I have struggled with the term "acceptance" since we were in the position of learning Sonzee had epilepsy and that it was the result of a CDKL5 mutation. When you find yourself in this type of situation, your brain and your heart do not always align with one another. You know deep down what the reality of the situation is, but you think that love or some special power will bring a miracle and the situation will go against all the negative odds. As you make your way through the journey certain realizations occur that put a halt or just downright stop certain fantasy dreams you might have conjured up, and you start to "accept" that what the situation now is, is in fact, what it is. A huge problem I have with acceptance is that my brain says, "if you accept this fate, then you have given up", so I find myself constantly torn.
As I have shared, Sonzee will be turning two in a matter of weeks (2.5 to be more exact) and she is unable to sit on her own, she is unable to walk, she is unable to talk, and she is pretty much unable to do most typical things a child turning two should be able to do. I have put off the purchase of two "big ticket" items for two reasons, 1. they cost a ridiculous amount of money and 2. buying the item makes me feel like I am giving up on her ever gaining the skill(s) on her own. For two years my brain has told myself that Sonzee would probably sit unsupported between 3-5 years old and walk after age 7 (if she was able to gain these skills at all). For those of you who might not be familiar with the deficits of CDKL5, those are the average ages that these skills are mastered within the CDKL5 population, if they are mastered. While I did not expect Sonzee to gain the skill earlier, I dreamed it would happen. There are plenty of girls around her age with a CDKL5 mutation who are capable of worlds more than she is, so I grasped at the fantasy it might be in her favor as well. That has not been our case.

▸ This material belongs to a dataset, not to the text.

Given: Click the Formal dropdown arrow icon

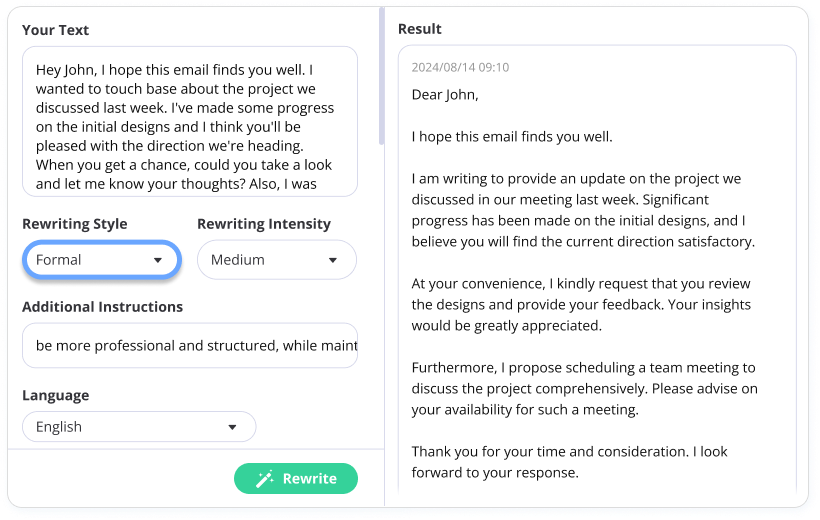Looking at the screenshot, I should [157, 260].
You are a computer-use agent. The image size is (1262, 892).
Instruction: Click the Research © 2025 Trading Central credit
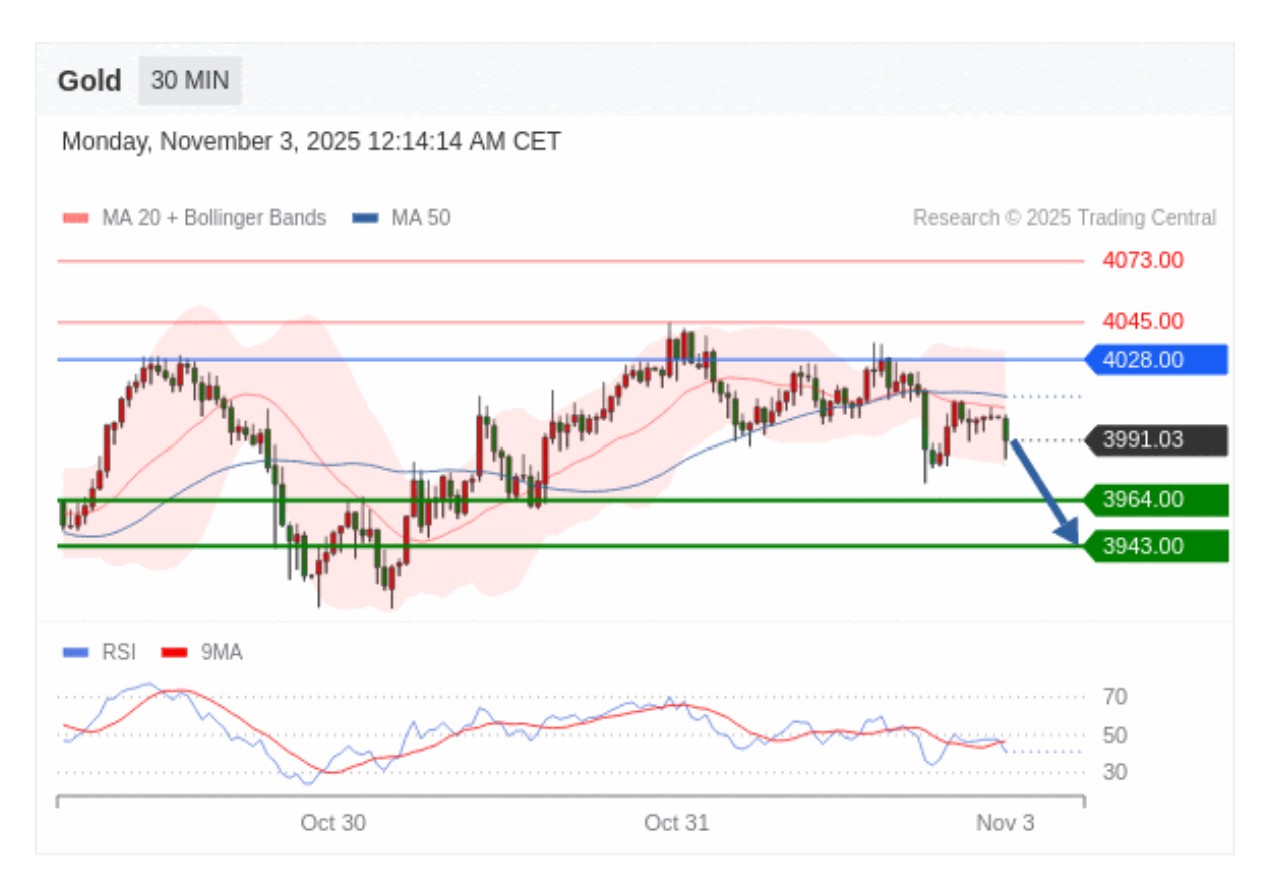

Last night I stared at the computer and decided with her birthday money she was given by both of her grandparents it was time to by the FireFly GoTo Seat. I bought it in purple, and that is important to note because color choices become significant in these situations as they are what make buying special needs equipment tolerable for me. This is one of those emotional days on this journey as it breaks my heart that she will be two and is not able to sit on her on. It is one of those days where I "accept" where she is at and I "accept" that this tool will make her quality of life so much better. She will now be able to sit in a grocery cart, at the table at a restaurant, and in her siblings’ power wheels cars. Simultaneously, it is also one of those days where I mourn, yet again, where this mutation has led her life.
In addition to the GoTo Seat, I decided to get the FireFly Upsee so that she can feel what it is like to walk. This is a device worn by an adult and we strap Sonzee in with a harness and she shares the footpads with the adult walking so her body gets the ability to feel what walking is like. I felt this was the perfect time because she has good head control and she does not weigh that much. This of course was bought in pink and I am extremely excited to give her this new experience and a different view of her surroundings.
Two years ago I did not know that the FireFly website existed. I was blissfully unaware to what laid ahead on our journey of becoming parents of four kids 5 and under. Two years ago I never thought about seizures, stomach motility issues or small bowel bacterial overgrowth. I never knew the names and spellings of the most commonly used seizure medications or thought that I would know more about a medical condition than some in the medical field. Two years ago the life I dreamed of having had different plans for me and so now I will continue to spend the rest of my years working on "accepting" all of the changes.